Preceded by the British mechanics' institutes, the first lyceum in America was established at Millbury, Massachusetts, by Josiah Holbrook, in 1826. The lyceum, a vehicle for adult education, grew out of the Enlightenment ideal of making knowledge available to all, not just to the privileged. (The constitutionally stated purpose of the Concord Lyceum, for example, was "improvement in knowledge, the advancement of Popular Education, and the diffusion of useful information throughout the community.") In addition to providing programs of lecture and debate, lyceums also promoted libraries and museums. The lyceum was not confined to New England. Once established, it spread rapidly westward as new regions were settled. Popular lecturers traveled long distances by railroad to speak. Lyceum lectures ran a broad gamut of subjects, literary, scientific, historical, social, and political, controversial as well as noncontroversial. Beyond the Transcendentalists, some well-known lyceum speakers included Louis Agassiz, Daniel Webster, Oliver Wendell Holmes, Nathaniel Hawthorne, William Lloyd Garrison, Wendell Phillips, Frederick Douglass, and Susan B. Anthony.

The lyceum movement was important to Emerson and Thoreau as writers, because some of what they first presented formally as lyceum lectures — many of Emerson's essays, for example, and Thoreau's essay "Walking" — was later revised for publication. Like the journals that these writers kept, an invitation to lecture provided an opportunity to record and develop thoughts that would later be refined.

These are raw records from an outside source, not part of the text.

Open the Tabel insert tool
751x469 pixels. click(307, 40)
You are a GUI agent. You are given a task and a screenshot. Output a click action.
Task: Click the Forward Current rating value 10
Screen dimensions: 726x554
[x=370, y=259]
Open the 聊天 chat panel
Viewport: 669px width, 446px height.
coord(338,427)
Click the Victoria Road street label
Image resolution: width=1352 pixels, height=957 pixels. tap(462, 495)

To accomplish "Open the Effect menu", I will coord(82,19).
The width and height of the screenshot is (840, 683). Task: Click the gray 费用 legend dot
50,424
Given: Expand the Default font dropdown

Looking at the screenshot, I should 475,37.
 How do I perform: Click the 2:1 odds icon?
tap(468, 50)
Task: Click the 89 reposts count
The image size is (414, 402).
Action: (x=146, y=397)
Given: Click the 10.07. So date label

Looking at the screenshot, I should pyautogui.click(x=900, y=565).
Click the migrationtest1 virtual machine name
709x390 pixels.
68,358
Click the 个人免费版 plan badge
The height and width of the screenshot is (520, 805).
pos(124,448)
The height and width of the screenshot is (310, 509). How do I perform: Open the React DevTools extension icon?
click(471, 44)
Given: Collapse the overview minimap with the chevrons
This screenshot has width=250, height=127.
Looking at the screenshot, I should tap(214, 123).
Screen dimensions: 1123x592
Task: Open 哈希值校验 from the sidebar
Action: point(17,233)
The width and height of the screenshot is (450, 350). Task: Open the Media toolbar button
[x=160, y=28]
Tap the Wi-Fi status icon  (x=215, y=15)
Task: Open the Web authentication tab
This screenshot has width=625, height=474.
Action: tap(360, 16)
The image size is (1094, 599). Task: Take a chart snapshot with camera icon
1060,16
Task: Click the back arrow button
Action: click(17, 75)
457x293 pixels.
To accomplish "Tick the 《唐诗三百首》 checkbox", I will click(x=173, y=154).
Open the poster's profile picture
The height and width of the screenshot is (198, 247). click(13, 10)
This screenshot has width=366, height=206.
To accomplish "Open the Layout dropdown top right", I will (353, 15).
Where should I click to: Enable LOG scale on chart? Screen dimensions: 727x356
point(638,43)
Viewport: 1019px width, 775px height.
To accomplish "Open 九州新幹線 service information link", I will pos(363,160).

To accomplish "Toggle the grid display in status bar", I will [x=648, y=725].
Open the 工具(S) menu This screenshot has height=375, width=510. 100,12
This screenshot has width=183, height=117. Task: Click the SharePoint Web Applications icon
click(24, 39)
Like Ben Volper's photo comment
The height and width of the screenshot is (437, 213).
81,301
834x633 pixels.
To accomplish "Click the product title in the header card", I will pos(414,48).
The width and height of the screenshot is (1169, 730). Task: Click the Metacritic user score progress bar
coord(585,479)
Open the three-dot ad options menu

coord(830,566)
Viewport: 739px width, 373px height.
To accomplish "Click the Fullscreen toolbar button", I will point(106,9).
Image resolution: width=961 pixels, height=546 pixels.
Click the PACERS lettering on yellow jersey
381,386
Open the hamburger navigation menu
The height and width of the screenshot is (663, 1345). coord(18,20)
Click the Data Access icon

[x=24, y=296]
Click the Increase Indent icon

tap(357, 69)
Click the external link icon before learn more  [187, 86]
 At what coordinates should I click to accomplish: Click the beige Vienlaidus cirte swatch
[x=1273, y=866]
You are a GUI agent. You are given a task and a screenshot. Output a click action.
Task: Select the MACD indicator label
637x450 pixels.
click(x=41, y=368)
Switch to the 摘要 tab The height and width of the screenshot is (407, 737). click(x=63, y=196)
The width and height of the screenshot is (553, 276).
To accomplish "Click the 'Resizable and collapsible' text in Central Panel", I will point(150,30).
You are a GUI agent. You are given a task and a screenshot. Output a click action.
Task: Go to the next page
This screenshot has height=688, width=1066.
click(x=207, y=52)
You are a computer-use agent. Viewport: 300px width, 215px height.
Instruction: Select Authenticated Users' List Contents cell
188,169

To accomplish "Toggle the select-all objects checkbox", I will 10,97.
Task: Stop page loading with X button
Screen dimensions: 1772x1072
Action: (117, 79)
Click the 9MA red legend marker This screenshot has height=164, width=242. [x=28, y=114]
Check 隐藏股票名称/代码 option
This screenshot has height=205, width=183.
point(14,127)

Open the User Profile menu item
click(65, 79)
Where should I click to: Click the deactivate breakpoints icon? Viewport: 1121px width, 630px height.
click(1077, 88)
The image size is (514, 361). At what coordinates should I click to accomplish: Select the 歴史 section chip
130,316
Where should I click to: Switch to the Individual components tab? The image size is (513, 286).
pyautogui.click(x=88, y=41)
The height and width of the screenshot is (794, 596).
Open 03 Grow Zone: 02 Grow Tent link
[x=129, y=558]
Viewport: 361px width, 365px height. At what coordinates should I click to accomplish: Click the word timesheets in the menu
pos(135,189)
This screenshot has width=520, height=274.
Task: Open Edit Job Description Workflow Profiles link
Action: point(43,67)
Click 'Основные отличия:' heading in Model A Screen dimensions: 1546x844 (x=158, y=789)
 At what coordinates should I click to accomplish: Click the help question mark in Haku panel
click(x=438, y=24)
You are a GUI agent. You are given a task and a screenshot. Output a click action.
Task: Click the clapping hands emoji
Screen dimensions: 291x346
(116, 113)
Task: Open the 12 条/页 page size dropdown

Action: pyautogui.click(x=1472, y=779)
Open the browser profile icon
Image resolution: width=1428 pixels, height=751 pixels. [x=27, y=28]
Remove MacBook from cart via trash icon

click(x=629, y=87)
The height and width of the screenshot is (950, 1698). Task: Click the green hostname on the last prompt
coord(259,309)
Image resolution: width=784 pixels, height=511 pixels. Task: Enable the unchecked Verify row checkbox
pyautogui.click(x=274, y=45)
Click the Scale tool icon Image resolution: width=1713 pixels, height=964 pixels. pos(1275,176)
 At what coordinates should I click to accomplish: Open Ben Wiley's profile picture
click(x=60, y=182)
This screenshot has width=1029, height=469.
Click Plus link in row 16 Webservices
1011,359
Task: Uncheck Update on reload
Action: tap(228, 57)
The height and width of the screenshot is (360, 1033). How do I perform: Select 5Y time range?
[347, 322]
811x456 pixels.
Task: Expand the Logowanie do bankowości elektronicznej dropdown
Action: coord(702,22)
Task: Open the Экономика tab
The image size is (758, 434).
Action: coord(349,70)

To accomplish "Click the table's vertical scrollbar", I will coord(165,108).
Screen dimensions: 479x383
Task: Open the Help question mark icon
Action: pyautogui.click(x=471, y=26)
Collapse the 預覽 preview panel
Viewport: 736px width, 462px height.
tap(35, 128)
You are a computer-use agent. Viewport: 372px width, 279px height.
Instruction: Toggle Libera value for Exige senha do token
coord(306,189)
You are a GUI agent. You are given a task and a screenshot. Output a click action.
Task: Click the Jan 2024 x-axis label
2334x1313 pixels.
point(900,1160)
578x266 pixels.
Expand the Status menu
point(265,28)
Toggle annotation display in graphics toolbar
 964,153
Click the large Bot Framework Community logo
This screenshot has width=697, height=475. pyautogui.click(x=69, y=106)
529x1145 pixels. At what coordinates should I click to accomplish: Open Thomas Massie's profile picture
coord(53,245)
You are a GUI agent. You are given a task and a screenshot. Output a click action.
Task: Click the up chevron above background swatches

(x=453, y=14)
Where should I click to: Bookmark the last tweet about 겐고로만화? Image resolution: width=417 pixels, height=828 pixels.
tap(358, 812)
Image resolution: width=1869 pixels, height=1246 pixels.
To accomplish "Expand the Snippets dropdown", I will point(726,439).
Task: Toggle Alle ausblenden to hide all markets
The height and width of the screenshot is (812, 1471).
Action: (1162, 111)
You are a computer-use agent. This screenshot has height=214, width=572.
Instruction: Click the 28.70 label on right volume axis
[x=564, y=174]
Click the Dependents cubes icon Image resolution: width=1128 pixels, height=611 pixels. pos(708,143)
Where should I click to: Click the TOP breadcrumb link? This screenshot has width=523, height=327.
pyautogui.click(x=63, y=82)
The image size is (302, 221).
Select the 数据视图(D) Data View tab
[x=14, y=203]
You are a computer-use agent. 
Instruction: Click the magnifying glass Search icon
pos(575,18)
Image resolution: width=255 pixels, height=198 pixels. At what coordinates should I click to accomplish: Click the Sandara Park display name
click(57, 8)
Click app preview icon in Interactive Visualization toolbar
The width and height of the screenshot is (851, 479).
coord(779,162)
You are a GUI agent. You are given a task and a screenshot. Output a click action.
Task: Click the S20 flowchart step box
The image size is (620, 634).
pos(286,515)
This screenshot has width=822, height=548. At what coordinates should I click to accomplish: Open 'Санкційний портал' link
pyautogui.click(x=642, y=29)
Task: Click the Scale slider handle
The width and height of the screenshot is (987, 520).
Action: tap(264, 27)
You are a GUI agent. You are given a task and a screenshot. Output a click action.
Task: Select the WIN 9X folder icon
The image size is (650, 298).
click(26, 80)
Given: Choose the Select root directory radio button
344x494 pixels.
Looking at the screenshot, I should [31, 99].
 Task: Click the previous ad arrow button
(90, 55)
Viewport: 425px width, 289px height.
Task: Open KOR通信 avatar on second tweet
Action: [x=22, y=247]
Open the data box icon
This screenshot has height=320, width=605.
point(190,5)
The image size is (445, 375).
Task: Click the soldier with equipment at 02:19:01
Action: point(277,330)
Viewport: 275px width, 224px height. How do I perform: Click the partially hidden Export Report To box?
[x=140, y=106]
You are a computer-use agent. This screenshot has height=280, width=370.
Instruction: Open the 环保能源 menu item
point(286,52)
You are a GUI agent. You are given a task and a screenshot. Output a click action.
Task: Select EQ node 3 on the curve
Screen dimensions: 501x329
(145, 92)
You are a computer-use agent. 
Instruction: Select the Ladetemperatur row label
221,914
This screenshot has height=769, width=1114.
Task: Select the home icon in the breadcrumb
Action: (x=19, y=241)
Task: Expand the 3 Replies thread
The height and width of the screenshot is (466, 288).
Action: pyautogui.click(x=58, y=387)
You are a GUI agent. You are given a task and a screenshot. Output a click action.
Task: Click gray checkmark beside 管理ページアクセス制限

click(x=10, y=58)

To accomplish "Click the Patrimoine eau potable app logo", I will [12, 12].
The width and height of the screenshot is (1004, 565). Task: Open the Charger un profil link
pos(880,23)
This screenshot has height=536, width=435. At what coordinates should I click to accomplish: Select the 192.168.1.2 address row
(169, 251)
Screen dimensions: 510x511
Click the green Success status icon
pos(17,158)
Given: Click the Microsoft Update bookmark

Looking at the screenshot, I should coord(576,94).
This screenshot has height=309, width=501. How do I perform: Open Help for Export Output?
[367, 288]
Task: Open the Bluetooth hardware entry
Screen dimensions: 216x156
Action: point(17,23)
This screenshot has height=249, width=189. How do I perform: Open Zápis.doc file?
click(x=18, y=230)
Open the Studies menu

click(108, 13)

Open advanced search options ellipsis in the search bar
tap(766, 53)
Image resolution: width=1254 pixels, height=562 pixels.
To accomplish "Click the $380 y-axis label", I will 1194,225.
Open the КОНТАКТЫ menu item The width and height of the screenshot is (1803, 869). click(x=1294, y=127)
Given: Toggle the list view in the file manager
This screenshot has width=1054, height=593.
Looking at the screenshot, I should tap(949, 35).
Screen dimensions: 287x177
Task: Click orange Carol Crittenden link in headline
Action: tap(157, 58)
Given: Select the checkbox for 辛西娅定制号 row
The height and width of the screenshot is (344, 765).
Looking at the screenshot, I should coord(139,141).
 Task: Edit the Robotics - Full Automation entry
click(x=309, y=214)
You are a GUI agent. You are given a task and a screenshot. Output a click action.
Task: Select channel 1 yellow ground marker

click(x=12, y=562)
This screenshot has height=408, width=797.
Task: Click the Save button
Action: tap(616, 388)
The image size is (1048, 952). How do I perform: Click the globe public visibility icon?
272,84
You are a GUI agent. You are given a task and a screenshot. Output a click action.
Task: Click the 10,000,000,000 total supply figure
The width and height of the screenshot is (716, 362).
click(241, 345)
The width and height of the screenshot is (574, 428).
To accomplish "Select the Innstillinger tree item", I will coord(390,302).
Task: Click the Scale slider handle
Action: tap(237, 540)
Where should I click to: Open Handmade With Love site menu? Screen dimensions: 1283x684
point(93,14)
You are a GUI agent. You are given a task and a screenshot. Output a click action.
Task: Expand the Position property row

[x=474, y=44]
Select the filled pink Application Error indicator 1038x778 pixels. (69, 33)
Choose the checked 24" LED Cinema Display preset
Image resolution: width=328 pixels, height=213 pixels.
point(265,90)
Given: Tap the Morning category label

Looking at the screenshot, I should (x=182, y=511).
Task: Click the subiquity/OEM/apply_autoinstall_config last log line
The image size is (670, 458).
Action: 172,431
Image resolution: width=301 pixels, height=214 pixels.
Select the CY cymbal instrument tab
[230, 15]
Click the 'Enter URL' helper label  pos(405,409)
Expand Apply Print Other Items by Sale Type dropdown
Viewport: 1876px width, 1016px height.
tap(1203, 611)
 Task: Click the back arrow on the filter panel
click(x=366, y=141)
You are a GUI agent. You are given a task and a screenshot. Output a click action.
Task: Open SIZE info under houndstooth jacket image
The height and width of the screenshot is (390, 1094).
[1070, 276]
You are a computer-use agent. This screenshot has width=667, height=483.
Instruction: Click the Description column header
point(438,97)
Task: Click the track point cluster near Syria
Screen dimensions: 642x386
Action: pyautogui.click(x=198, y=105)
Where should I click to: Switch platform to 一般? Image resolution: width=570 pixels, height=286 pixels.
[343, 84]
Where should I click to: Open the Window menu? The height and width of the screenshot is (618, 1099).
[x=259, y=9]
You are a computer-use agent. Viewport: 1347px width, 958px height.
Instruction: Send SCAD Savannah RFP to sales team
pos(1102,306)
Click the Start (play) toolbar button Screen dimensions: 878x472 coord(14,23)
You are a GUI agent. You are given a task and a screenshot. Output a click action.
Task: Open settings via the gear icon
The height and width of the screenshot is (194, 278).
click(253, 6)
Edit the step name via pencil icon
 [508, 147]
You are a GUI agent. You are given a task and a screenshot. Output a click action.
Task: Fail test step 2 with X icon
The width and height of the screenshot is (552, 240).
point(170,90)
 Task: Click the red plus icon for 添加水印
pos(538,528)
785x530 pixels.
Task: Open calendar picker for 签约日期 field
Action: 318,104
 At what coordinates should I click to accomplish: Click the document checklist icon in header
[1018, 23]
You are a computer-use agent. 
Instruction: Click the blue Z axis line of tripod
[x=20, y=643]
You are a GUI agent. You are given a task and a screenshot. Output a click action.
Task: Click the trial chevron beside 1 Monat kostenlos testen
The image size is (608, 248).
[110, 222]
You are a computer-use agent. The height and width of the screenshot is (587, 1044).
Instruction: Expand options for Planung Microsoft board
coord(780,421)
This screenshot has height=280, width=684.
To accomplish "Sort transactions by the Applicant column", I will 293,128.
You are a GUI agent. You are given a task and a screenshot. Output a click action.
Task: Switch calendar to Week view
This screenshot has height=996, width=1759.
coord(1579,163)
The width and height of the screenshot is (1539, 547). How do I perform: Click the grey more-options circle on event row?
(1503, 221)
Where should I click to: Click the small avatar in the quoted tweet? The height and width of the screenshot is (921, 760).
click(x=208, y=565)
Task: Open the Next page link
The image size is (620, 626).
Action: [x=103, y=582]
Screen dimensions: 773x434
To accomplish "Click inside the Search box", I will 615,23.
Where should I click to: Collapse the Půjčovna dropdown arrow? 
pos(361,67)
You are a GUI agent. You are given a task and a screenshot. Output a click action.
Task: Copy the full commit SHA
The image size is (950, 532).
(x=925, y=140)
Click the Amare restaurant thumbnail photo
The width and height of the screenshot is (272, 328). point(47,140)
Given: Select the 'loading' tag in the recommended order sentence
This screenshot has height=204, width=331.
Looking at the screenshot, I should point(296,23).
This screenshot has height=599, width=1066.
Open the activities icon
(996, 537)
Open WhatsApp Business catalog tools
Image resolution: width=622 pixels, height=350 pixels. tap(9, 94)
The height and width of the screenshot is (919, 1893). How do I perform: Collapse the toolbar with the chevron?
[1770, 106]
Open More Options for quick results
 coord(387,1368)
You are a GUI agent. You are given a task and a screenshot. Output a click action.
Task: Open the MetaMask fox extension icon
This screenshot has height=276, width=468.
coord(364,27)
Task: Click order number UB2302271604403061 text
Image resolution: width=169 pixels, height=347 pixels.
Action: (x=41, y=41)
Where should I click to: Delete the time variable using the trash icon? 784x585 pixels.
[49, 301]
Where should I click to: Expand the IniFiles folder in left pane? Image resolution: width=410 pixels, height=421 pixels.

Although the lyceum movement did not turn Everyman into a Transcendentalist, it allowed the New England Transcendentalists to connect with a far broader segment of the population than their writings alone reached. In his biography of his father, Edward Waldo Emerson related an anecdote about a woman (a working domestic) who regularly attended Emerson's lectures. When asked if she understood Emerson, the lady replied, "Not a word, but I like to go and see him stand up there and look as if he thought every one was as good as he was." Emerson clearly conveyed to his audiences a sense of the democratic impulse underlying Transcendentalism, expressed so clearly in his 1844 lecture "New England Reformers": "And as a man is equal to the Church and equal to the State, so he is equal to every other man."